BACKGROUND OF THE INVENTION

[0001] 1. Field of the Invention

[0002] The present invention relates to a light-emitting diode (hereinafter referred also as an LED), and particularly to an LED that exploits the light radiated from a fluorescent substance excited by the light radiated from a light-emitting chip.

[0003] 2. Description of the Prior Art

[0004] LEDs of the type that exploits the excitation of a fluorescent substance to radiate light having a different wavelength from the light radiated from a light-emitting chip are proposed, for example, in Japanese Patent Applications Laid-Open Nos. H7-99345 and H5-152609.

[0005] FIG. 1 is a sectional view schematically showing an example of the structure of a conventional LED. A base 2 is provided with a reflector cup 3 that reflects light frontward, and a light-emitting chip 1 is mounted inside the reflector cup 3 by using a resin 5 containing a fluorescent material 4. All these are sealed in a translucent resin 6. In this structure, the fluorescent material 4 is excited by the light radiated from the light-emitting chip 1, and radiates light having a different wavelength from the light radiated from the light-emitting chip 1. Thus, it is possible to obtain light of varying wavelengths depending on the kind of the fluorescent material used.

[0006] In the conventional LED shown in FIG. 1, the fluorescent material 4 is, for example, mixed with the resin 5, or applied to the surface of the resin 5. This must be done within the extremely narrow region inside the reflector cup 3 where there are also provided leads 9, and thus causes the manufacturing process to involve delicate operation, which tends to lead to lower manufacturing efficiency.

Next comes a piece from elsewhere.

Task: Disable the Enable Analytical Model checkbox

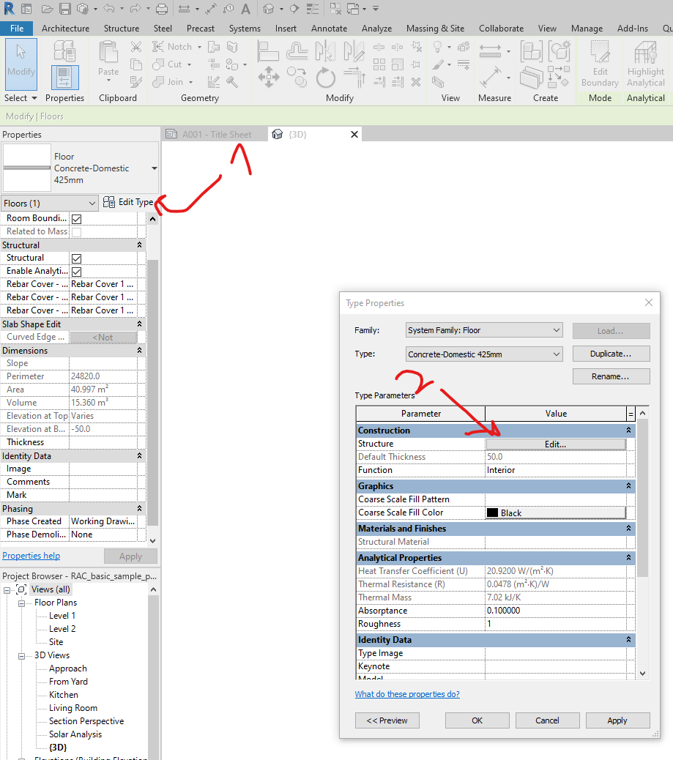Action: pos(77,270)
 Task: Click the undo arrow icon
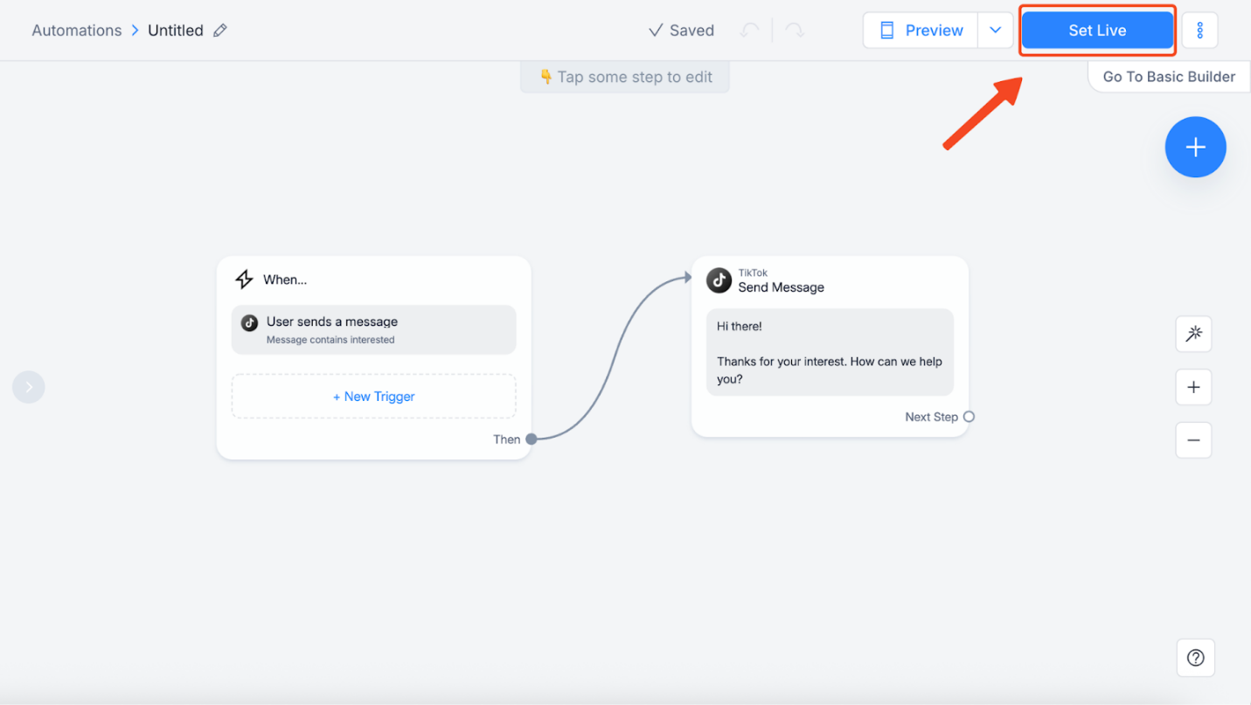[750, 30]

[0007] On the other hand, in recent years, there has been an increasing demand for LEDs that efficiently radiate light of a desired color sideward, for example for use as indicators in CAD (computer-aided design) plotters. However, in LEDs that are commercially available on the market, efficiency is sought mainly in the frontward radiation, and thus they do not offer satisfactory efficiency in the sideward radiation.

SUMMARY OF THE INVENTION

[0008] An object of the present invention is to provide an LED that efficiently radiates light of a desired color sideward but that can nevertheless be manufactured easily.

[0009] To achieve the above object, according to one aspect of the present invention, a light-emitting diode is provided with: a light-emitting chip; a base on which the light-emitting chip is mounted and that is provided with a reflector cup that reflects frontward the light radiated from the light-emitting chip; and a reflective member that reflects sideward both the light traveling frontward directly from the light-emitting chip and the light traveling frontward after being reflected from the reflector cup. Here, the reflective member contains a fluorescent substance at least in a superficial portion thereof.

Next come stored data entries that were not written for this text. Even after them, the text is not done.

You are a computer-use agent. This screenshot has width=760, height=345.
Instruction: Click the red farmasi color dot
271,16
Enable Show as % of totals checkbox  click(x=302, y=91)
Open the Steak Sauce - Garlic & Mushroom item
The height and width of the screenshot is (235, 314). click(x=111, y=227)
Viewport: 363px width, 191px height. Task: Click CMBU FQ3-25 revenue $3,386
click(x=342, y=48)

[0010] This LED is provided with a reflective member that reflects sideward both the light traveling frontward directly from the light-emitting chip and the light traveling frontward after being reflected from the reflector cup. Since this reflective member contains a fluorescent substance, it produces, from the light radiated from a single light-emitting chip, light having a different wavelength therefrom, and radiates those two types of light simultaneously sideward. By appropriately selecting the combination of the light-emitting chip and the fluorescent substance, it is possible to obtain light of varying colors. Moreover, there is no need to form the fluorescent substance in the vicinity of the light-emitting chip. This eliminates too delicate operation, such as is required conventionally, from the manufacturing process, and thus helps increase manufacturing efficiency.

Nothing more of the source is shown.